Your task:
Count the lines holding the string "computer" in the records, and give only the count.

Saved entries

=======

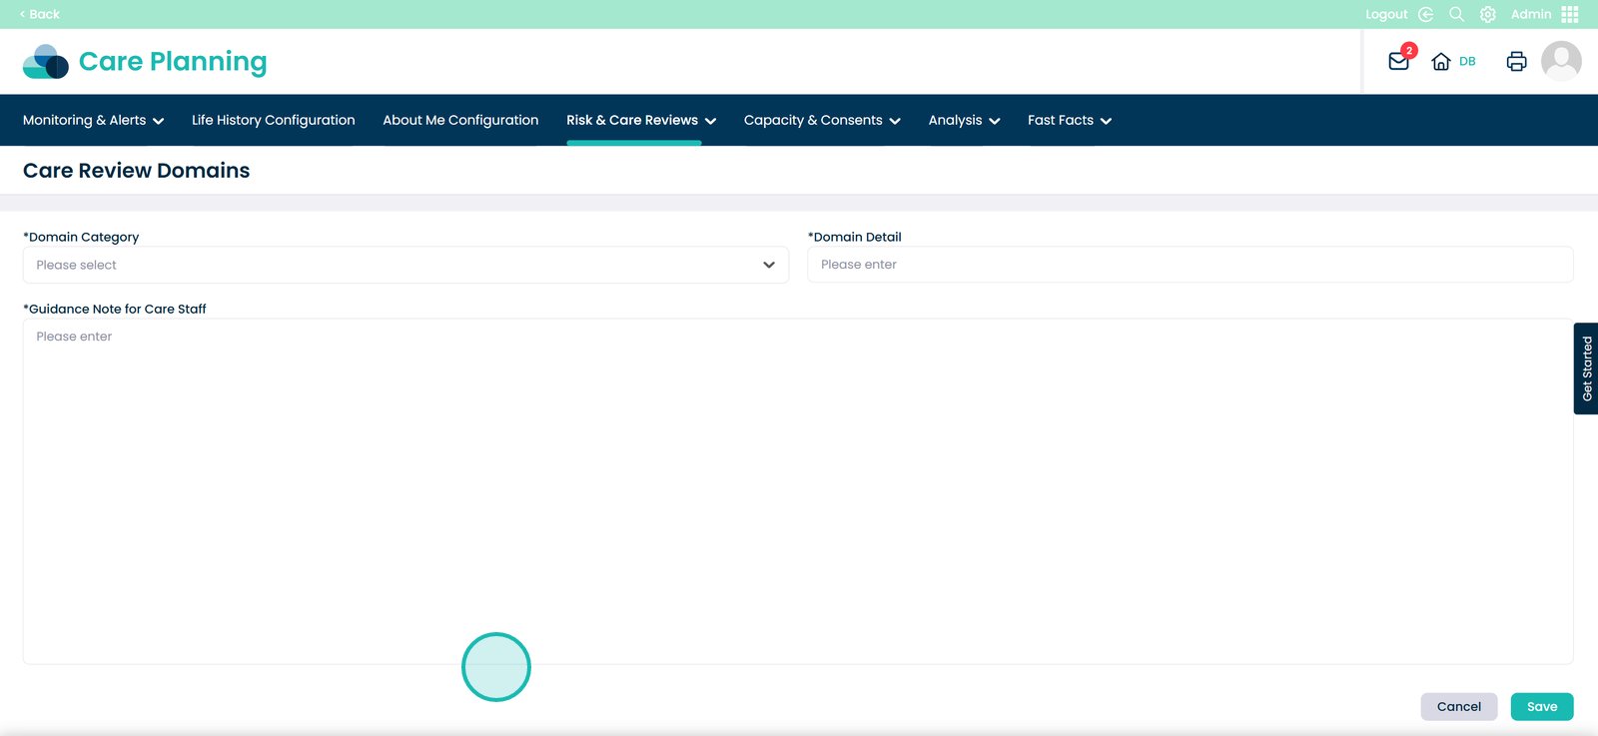Click the Care Planning cloud logo
This screenshot has width=1598, height=736.
45,62
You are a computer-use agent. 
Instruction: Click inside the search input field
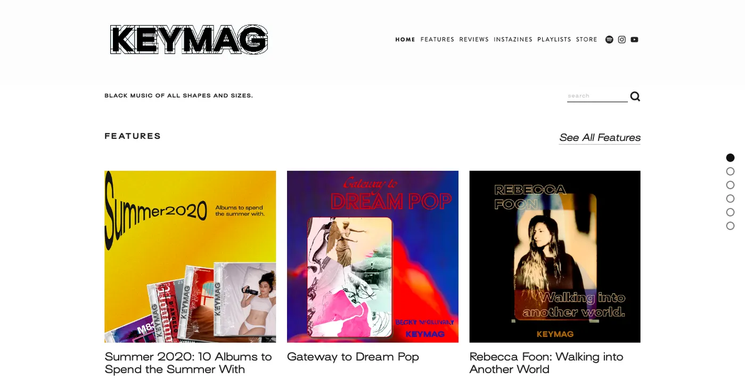pyautogui.click(x=596, y=95)
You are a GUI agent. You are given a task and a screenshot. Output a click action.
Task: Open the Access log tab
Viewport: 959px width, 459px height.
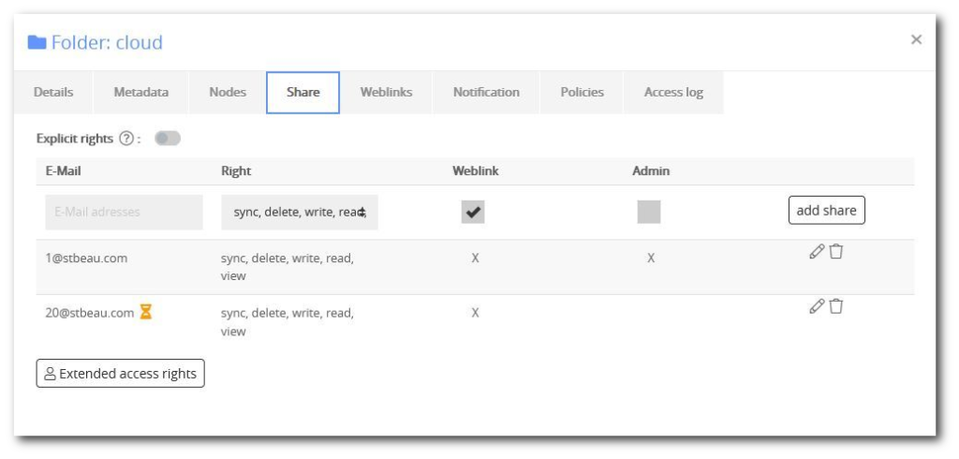coord(673,93)
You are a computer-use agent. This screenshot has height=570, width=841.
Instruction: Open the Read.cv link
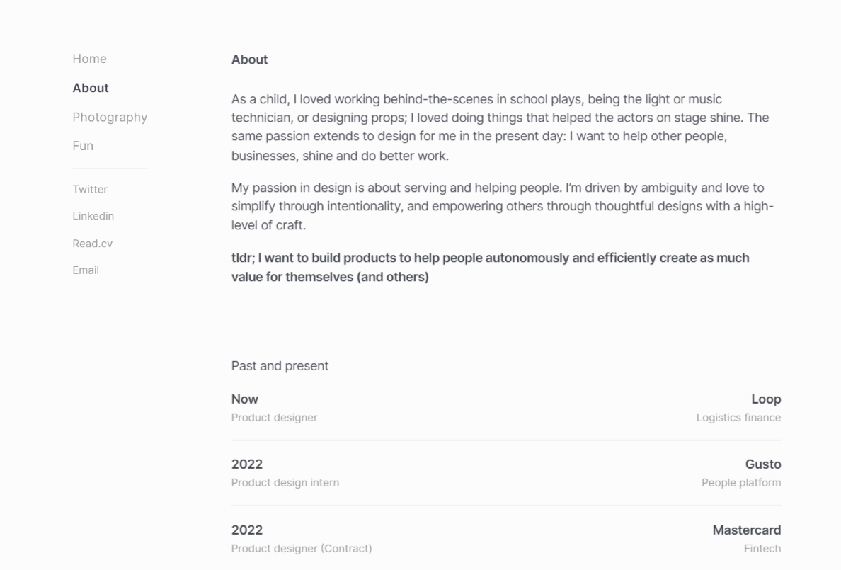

=======

Task response:
2